Los dos se habían sentado antes en un banco madrileño, entre árboles. Hablaron del porvenir (ella: "me veo con pareja estable, con hijos, con familia), de lo importante de "la confianza y el respeto" en una pareja, de lo seguro que te hace sentir que "te apoye en todo", de los hermanos de cada cual (él cinco y ella uno).
Chispa o puerta
Todo políticamente correcto. Emocionalmente estable. La caña vino luego, una vez en plató, donde salió con ayuda de los comentaristas los verdaderos sentimientos de Antonio. Le encanta, pero no le atrae y ya ha dicho que quiere "una persona a la que ponga y que le ponga" para su plan de vida.

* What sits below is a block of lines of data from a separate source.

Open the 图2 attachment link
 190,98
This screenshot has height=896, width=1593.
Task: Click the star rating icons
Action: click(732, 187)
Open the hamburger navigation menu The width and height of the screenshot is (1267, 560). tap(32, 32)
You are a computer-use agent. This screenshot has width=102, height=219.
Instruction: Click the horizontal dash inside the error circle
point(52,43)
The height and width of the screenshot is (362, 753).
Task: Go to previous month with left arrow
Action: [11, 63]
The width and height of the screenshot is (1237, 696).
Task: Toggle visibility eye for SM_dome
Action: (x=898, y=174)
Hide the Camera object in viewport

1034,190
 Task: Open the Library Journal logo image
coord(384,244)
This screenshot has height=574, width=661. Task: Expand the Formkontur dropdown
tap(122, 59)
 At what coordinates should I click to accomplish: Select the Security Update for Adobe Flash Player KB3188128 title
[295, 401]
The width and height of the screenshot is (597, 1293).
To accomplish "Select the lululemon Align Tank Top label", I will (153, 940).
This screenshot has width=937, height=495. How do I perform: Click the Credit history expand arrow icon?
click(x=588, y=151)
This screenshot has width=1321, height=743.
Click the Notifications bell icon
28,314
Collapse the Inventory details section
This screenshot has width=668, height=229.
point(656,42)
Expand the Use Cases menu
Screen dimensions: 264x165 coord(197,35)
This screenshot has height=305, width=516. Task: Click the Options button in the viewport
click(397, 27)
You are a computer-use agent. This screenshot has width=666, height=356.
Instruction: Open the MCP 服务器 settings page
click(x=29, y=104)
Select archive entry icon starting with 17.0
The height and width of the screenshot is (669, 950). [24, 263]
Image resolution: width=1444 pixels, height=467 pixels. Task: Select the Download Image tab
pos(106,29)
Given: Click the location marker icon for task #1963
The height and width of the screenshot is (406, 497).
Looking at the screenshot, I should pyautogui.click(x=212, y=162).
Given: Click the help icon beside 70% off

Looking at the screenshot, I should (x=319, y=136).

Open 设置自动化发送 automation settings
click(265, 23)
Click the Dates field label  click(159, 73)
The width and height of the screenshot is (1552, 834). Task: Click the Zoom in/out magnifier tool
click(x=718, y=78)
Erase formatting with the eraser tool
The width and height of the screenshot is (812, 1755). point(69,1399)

Sentados en torno a la mesa camilla. "A todas os dice lo mismo, que le gustaría tener una cita y seguir conociéndonos, pero no sé que quiere decir eso", explicaba ella. "Me gustáis todos por una cosa, pero no puedo desglosaros. De ti me gusta tu simpatía, pero hoy por hoy su físico no es suficiente".
A punto estuvieron ambos de tener otra cita donde acabar de dirimirlo, pero no hizo falta. La joven, en un ataque de dignidad loable, se lenató, le dio un abrazo, un beso y respondió que mejor así. Salío dolida, pero "con la cabeza muy alta".